• _DATASET ROWS_:
------------------------------------

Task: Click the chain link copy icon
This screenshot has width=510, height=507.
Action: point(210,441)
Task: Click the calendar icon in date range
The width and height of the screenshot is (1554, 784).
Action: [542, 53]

------------------------------------

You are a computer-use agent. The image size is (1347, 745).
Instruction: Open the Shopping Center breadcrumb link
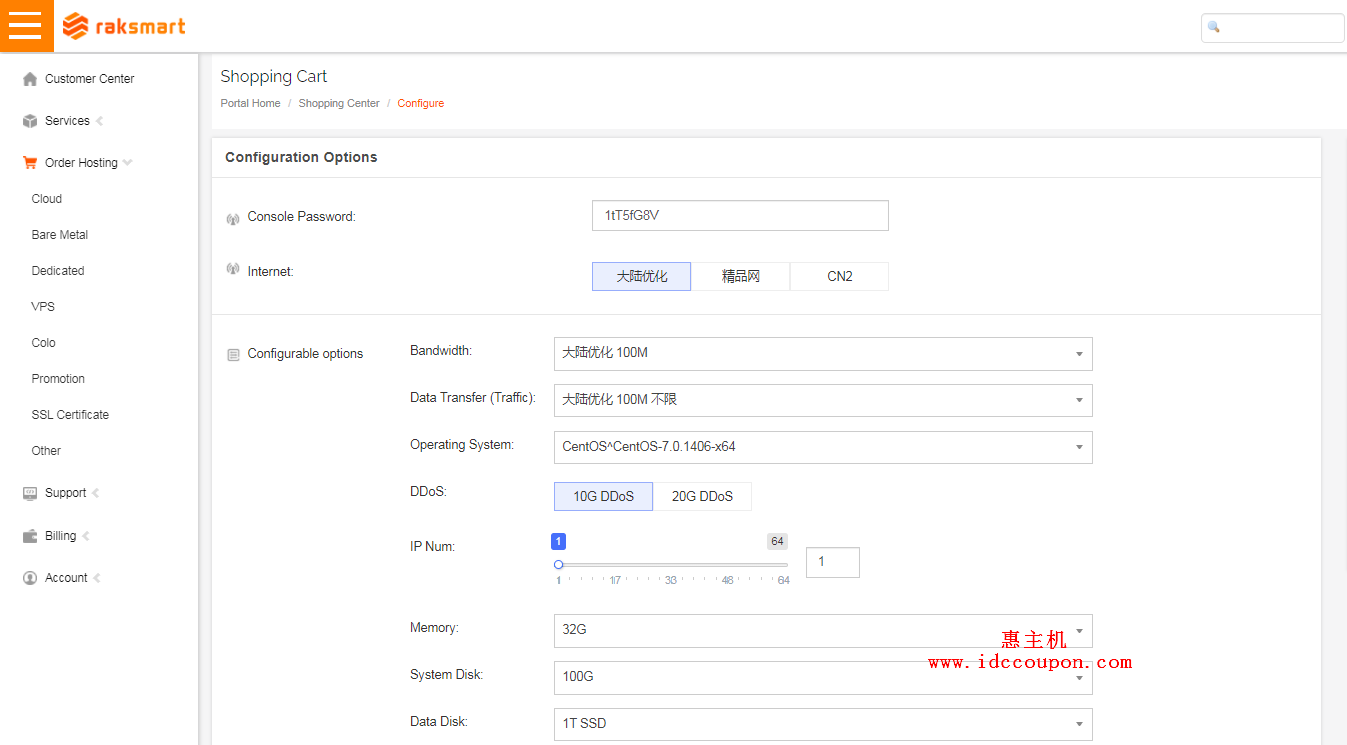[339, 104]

------------------------------------

• _DO THIS_:
Duplicate the material between the lines containing "Task: Click the chain link copy icon" and "Action: [542, 53]", inclusive.

• _SOLUTION TO THIS PROBLEM_:
Task: Click the chain link copy icon
This screenshot has width=510, height=507.
Action: point(210,441)
Task: Click the calendar icon in date range
The width and height of the screenshot is (1554, 784).
Action: [542, 53]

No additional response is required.